MPS: BRUNETTA, DA GRILLI RIDICOLI GIOCHI DI PAROLE
Dichiarazione dell’onorevole Renato Brunetta, coordinatore dei dipartimenti del Pdl:
“Al ministro dell’Economia Grilli, che si è dilungato per tutto il pomeriggio a spiegarci la ragion d’essere dei Monti bonds, al fine di giustificare l’ingiustificabile operato del suo governo con riferimento a Monte dei Paschi di Siena, ricordiamo come tali strumenti finanziari traggano la loro origine dalle decisioni prese in seno al Consiglio europeo del 26 ottobre 2011, ove si è convenuto sulla necessità di potenziare il capitale delle banche dell’eurozona, anche in conseguenza dei requisiti richiesti a tal riguardo dalla Autorità Bancaria Europea, al fine di ridurre il rischio sistemico delle banche per effetto della crisi finanziaria.
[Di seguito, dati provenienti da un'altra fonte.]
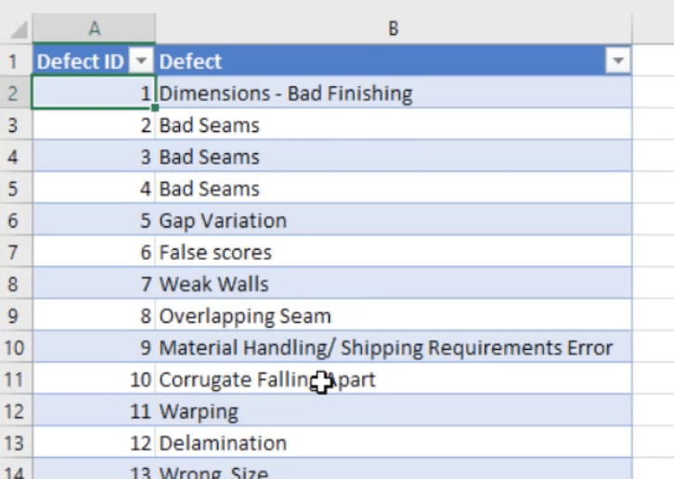674x479 pixels.
Task: Click the Defect header cell
Action: click(394, 61)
Come ci insegnano i manuali di economia, rischio sistemico è quello che investe un intero settore, in questo caso quello bancario, e che proprio per questo motivo, vale a dire il coinvolgimento dell’intero sistema finanziario dell’eurozona, può compromettere la crescita economica dell’UE, nonché il regolare funzionamento del mercato unico europeo.
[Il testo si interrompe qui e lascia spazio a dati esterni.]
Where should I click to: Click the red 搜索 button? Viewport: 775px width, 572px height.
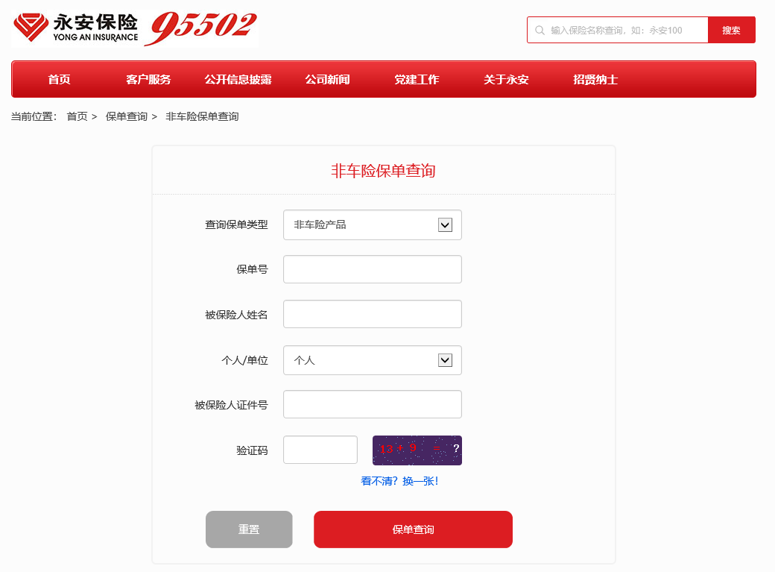732,30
Non è questo il caso di Monte dei Paschi di Siena, ove l’attuale situazione di crisi è da ricondursi più a specifici fatti di gestione della banca che al rischio del settore nel suo complesso.
Conoscendo queste premesse, perché allora il governo Monti ha voluto forzare la mano sottoscrivendo i Monti Bonds con finalità diverse da quelle per cui sono stati pensati? Data la partecipazione pubblica pari a 3,9 miliardi, lo Stato italiano è di fatto azionista di maggioranza della banca? E se così fosse, a questo punto non sarebbe opportuno commissariare MPS, risanarne i conti e poi rimetterla sul mercato?
Impariamo a chiamare una volta per tutte le cose con il proprio nome: se nazionalizzazione deve essere nazionalizzazione sia. Non nascondiamoci dietro ridicoli giochi di parole”.